My apple care just ran out last month and when I plug in my powerbook to the AC adapter, the orange ring on the adapter head lights up (to recognize it has been plugged in) but my computer will not start.

If I pop in the battery, I can get my computer to start, because I still have battery power left but I can't get my battery to charge when the adapter is plugged into the wall.

I know it's not the adapter because I have tried 3 of them (we have them at work) and the adapter works fine with the iBook I'm on now.

I have 50% battery power left to solve this problem before I have to drop 100 bucks to get it looked at.

I appreciate any help. please feel free to email me directly: **email removed**

I have copied this message into the laptop section in the event this is miscategorized. 

THANKS SO MUCH
MATT


----------



## FredT (Nov 16, 2007)

For my MacBook, (I don't know about your PowerBook. I would think it is probably the same kind of procedure) I would uplug it, take out the battery, hold down the power button for five or ten seconds, put the battery back in, and plug it back in. Then turn it on... hopefully it will work.

This should reset your whole power thingy.

EDIT: STOP WAIT, DON'T DO THAT YET. It's different for your comp. I will repost in a second.

EDIT AGAIN: Okay. I am pretty sure you have to reset the PMU.

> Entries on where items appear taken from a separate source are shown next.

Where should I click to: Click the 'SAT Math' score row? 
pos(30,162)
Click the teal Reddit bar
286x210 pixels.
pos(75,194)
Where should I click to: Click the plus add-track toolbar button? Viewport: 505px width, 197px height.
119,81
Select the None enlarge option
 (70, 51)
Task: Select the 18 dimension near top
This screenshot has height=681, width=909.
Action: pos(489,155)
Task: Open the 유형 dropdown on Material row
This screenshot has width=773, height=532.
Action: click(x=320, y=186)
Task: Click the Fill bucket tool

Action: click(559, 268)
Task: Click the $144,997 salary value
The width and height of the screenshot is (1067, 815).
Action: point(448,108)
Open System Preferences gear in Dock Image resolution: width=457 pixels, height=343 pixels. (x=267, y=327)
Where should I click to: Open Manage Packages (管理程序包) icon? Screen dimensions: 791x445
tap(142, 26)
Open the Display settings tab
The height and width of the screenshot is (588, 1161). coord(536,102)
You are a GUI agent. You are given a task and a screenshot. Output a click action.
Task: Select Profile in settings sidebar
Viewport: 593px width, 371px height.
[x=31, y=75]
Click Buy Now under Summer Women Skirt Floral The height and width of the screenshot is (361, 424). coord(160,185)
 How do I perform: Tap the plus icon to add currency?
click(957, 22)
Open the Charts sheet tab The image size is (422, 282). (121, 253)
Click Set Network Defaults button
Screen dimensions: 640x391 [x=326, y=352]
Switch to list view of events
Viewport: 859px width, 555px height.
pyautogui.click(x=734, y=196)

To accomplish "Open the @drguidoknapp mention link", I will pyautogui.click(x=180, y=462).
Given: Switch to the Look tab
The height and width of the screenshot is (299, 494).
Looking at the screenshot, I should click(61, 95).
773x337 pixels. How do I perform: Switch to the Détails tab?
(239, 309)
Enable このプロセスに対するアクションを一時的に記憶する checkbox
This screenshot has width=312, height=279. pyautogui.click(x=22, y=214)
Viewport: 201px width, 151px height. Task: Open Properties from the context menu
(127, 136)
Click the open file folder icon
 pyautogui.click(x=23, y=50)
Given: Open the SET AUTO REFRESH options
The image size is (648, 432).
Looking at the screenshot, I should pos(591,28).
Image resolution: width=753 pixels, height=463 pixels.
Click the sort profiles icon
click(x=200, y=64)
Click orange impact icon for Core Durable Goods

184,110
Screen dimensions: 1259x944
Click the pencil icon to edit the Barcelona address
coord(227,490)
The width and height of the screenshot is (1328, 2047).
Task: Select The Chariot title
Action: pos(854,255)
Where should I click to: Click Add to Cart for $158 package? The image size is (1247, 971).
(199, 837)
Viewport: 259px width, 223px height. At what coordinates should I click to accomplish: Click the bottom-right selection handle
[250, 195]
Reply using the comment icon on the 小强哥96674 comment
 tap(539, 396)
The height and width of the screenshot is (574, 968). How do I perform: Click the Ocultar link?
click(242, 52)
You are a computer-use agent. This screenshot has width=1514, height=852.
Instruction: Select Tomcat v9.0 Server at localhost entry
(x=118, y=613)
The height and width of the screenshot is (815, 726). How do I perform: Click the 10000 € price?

Find your comp here and follow the instructions :grin:

http://docs.info.apple.com/article.html?artnum=14449


----------



## sinclair_tm (Mar 11, 2005)

Well, this is what Apple says on the matter. It sounds like the only thing you haven't done is rest the pmu. There is a link to the instructions to do so on the page I linked to. But it looks like if that doesn't do it, you have to take it in to get fixed.


----------